Egypt’s economic crisis is not a new phenomenon, but a culmination of decades of mismanagement, corruption, and repression. The country has faced several economic shocks and crises in the past, such as the 2011 revolution, the 2013 coup, the 2015 plane crash, and the 2016 currency crisis. However, the current crisis is arguably the most severe and complex, as it combines multiple internal and external factors that have strained the economy and the society.

The government has adopted a narrative of resilience and optimism, and has claimed that its economic reforms have yielded positive results and have prepared the country for recovery. However, this narrative has been challenged by the reality on the ground, and by the voices of dissent and discontent that have emerged from various segments of the society, such as workers, professionals, activists, and journalists. The government has responded to these voices with repression and intimidation, and has tightened its control over the media, the civil society, and the political space.

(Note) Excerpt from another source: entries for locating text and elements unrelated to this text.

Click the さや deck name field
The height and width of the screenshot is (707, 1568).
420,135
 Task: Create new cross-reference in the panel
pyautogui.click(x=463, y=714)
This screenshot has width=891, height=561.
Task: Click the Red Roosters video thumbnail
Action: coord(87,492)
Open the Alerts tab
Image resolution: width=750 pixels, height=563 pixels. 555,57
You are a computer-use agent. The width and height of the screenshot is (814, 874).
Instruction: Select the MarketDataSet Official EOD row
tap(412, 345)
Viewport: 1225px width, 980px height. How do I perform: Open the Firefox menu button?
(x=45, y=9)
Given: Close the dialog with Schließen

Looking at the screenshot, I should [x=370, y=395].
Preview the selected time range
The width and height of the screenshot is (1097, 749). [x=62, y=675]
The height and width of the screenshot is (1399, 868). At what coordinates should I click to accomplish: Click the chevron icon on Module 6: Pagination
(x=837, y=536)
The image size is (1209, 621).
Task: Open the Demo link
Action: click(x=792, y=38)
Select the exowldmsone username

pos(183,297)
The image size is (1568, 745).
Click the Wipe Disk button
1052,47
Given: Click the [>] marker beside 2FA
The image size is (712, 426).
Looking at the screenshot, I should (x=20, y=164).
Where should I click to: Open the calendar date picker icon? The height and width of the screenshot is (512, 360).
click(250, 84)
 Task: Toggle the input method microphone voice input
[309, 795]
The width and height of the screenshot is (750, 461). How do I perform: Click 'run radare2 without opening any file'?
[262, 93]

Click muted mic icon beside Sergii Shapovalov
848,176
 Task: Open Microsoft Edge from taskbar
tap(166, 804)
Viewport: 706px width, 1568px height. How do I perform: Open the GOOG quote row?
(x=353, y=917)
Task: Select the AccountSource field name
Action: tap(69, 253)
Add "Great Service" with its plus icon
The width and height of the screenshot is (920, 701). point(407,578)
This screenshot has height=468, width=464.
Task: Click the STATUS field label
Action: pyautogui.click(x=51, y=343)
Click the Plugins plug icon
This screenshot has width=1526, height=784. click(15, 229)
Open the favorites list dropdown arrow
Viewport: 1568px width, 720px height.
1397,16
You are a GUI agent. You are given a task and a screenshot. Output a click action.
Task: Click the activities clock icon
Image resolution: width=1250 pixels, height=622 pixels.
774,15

The way forward for Egypt’s economy is not clear or easy, but it requires a fundamental shift in the economic and political system. The country needs to address the root causes and structural problems that have plagued its economy for decades, such as the lack of transparency, accountability, and participation, the dominance of the military and the security apparatus, the inequality and exclusion of the majority, and the dependence and vulnerability to external shocks. The country also needs to seize the opportunities and potentials that exist within its economy and society, such as the human capital, the natural resources, the cultural diversity, and the regional and global partnerships.